**Visualise and calculate life history parameters for fisheries science using ggplot2. R package version 0.3.0**

## Overview

The ggFishPlots package for R allows quickly plotting and calculating life history parameters required by stock assessment models. The package uses ggplot2 for plotting and the tidyverse packages for calculations.

The ggOceanMaps package has been developed by the Institute of Marine Research. Note that the package comes with absolutely no warranty. Any bug reports and code fixes are warmly welcomed. See *Contributions* for further details.

If you are looking for other similar packages, make sure to check out the AquaticLifeHistory, FSA, and fishmethods packages, as well as the FishR webpage.

## Installation

The most up to date version of the package can always be found from GitHub. If the CRAN version does not work as shown in the examples on this website, try installing the GitHub version. You can do this by using the devtools or remotes packages.
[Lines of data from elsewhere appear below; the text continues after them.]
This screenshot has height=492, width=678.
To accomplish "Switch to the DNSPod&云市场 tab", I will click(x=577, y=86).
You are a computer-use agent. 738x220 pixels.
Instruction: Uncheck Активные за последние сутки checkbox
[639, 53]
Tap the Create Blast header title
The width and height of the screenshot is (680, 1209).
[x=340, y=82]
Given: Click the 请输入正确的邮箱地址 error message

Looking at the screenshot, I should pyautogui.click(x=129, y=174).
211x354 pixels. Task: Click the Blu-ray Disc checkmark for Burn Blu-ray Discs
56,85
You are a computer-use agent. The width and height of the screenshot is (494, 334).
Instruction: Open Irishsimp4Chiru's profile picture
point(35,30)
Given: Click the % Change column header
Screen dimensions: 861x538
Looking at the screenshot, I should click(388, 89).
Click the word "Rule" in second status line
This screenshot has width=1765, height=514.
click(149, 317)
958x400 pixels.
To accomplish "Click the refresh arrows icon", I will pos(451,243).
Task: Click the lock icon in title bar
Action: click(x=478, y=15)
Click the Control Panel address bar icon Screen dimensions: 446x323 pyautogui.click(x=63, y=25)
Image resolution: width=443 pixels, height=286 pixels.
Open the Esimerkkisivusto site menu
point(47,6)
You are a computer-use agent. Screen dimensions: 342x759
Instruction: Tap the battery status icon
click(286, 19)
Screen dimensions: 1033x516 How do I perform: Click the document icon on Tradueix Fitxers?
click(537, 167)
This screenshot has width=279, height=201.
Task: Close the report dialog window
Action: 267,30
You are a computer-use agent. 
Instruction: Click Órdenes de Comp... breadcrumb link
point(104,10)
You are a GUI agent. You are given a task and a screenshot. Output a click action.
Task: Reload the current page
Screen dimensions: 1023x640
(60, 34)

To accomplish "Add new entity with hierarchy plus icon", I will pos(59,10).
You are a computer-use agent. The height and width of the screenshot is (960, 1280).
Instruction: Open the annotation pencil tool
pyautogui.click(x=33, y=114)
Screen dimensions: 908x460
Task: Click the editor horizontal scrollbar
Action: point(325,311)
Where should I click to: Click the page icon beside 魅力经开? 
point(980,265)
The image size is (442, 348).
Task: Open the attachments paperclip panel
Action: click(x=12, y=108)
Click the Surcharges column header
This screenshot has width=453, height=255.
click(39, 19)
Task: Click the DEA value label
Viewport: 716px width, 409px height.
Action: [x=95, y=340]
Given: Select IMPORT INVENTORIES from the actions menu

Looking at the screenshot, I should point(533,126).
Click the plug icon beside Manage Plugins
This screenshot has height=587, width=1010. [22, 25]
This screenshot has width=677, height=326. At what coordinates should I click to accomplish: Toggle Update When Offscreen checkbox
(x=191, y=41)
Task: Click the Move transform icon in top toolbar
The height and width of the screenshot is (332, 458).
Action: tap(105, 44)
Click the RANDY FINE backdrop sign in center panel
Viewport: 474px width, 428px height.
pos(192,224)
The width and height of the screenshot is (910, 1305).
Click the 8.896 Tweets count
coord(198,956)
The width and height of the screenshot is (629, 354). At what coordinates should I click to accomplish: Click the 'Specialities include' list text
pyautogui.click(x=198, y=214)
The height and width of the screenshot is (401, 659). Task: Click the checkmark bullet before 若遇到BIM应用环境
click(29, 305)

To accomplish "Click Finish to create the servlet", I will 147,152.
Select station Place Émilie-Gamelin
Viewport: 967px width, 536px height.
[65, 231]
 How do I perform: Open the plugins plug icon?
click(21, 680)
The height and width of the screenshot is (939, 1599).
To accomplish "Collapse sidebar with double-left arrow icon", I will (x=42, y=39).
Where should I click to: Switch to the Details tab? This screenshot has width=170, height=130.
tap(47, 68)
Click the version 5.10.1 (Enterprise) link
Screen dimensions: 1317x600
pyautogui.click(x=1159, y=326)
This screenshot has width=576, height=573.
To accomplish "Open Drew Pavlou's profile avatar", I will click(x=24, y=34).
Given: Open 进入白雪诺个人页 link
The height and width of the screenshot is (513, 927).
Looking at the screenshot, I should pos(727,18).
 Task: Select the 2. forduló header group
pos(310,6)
`remotes::install_github("DeepWaterIMR/ggFishPlots")`

## Usage

The package has a website. At the time of writing, the package produces four kinds of plots: growth curves, maturity plots, length-weight relationships, and catch curves. Each function returns a ggplot2 plot and the estimated parameters as a text string that can be used in Rmarkdown and Shiny applications as well as a data frame for further use of the parameters. The elements are returned as a list. The package contains example data to illustrate the functionality.

### Growth curves

Note how the `text`

and `params`

are returned as a list together with `plot`

.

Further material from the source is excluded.